Working data.
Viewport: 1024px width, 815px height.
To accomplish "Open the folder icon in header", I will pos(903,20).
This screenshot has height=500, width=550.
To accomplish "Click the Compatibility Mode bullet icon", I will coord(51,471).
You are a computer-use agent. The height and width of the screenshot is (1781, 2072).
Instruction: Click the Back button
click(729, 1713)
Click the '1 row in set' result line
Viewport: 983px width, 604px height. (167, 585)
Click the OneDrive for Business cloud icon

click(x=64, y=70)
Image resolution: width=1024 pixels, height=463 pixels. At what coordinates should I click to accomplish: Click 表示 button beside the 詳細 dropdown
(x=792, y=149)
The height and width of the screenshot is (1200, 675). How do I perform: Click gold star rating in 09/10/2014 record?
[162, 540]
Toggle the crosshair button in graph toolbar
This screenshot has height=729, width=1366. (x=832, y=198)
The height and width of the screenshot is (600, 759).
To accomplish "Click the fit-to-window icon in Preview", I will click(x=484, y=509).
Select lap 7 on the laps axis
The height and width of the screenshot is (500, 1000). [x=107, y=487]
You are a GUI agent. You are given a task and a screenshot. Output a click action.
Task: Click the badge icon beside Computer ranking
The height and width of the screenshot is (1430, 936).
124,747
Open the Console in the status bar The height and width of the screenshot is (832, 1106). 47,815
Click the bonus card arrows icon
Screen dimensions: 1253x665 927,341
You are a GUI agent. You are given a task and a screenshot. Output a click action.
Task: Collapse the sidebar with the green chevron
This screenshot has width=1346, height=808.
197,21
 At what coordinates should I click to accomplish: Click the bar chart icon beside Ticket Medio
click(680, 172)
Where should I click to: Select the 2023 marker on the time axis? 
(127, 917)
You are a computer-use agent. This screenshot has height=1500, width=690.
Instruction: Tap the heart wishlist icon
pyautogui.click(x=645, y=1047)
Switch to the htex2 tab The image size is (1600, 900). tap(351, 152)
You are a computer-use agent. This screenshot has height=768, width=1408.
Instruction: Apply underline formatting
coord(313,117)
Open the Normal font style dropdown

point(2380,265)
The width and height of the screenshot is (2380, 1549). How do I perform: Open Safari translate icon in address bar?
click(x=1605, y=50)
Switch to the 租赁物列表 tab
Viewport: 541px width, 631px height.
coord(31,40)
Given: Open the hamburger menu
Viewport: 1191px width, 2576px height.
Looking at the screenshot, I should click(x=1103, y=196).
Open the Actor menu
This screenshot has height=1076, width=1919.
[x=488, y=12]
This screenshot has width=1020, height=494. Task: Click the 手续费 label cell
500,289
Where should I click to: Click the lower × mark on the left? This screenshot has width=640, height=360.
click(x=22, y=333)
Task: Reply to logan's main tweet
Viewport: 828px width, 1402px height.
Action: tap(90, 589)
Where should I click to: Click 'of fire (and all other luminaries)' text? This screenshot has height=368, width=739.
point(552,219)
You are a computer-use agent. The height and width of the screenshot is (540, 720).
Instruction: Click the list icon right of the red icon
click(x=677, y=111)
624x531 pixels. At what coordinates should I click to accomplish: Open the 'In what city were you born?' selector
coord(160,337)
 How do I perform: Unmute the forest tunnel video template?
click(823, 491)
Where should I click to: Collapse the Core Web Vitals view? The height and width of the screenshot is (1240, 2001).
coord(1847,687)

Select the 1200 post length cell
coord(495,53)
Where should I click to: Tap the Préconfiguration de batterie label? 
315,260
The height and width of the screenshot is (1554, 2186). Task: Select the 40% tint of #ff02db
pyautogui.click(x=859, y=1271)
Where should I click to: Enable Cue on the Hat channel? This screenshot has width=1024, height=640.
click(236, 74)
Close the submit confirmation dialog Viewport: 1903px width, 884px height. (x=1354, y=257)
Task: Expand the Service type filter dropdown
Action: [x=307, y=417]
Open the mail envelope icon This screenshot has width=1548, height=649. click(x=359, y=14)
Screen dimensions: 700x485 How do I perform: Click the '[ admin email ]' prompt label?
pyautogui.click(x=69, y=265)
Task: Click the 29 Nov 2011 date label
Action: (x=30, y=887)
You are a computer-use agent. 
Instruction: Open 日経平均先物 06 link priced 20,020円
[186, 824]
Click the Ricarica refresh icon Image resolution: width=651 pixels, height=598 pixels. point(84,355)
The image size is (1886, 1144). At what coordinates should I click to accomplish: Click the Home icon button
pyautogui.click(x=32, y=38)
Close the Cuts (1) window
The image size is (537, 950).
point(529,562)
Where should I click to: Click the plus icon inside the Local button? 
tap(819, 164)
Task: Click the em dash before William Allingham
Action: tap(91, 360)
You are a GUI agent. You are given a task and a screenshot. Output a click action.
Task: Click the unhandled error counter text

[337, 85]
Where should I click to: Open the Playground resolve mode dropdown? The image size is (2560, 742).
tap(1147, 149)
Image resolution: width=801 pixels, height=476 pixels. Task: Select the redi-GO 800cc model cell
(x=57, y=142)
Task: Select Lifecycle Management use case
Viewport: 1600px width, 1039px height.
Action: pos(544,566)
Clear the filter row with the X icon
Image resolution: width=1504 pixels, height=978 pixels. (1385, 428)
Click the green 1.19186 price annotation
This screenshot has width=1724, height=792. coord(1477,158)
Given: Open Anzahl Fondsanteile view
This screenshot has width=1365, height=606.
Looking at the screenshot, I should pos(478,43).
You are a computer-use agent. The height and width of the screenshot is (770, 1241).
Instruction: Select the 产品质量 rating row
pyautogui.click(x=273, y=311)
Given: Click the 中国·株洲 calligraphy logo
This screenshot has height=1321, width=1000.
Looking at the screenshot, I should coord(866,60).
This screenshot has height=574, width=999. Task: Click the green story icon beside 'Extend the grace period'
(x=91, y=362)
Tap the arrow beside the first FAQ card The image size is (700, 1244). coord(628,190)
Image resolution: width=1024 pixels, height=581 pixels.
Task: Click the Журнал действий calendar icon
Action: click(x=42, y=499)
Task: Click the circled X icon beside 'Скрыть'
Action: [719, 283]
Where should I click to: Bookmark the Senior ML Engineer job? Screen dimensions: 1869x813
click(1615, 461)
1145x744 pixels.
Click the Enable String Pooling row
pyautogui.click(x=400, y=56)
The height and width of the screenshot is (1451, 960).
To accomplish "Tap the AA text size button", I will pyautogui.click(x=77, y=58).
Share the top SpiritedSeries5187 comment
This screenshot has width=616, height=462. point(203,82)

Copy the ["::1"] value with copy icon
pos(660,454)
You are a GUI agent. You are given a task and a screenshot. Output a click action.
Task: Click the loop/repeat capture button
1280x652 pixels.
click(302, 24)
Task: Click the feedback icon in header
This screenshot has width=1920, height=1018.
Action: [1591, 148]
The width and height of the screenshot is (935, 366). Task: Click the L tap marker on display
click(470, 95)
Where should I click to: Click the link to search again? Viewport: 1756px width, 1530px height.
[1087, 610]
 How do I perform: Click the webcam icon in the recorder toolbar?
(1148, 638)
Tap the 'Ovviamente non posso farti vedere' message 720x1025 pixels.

Task directions. Can you reproduce the listing from its very start through the line containing "I will coord(51,471).", both ends included, keeping every line and request, but with each coordinate in the answers multiplied by 1.3 and rounded to a whole number, halves rounded up?

Solution to this problem.
Viewport: 1024px width, 815px height.
To accomplish "Open the folder icon in header", I will pos(1174,26).
This screenshot has height=500, width=550.
To accomplish "Click the Compatibility Mode bullet icon", I will coord(66,612).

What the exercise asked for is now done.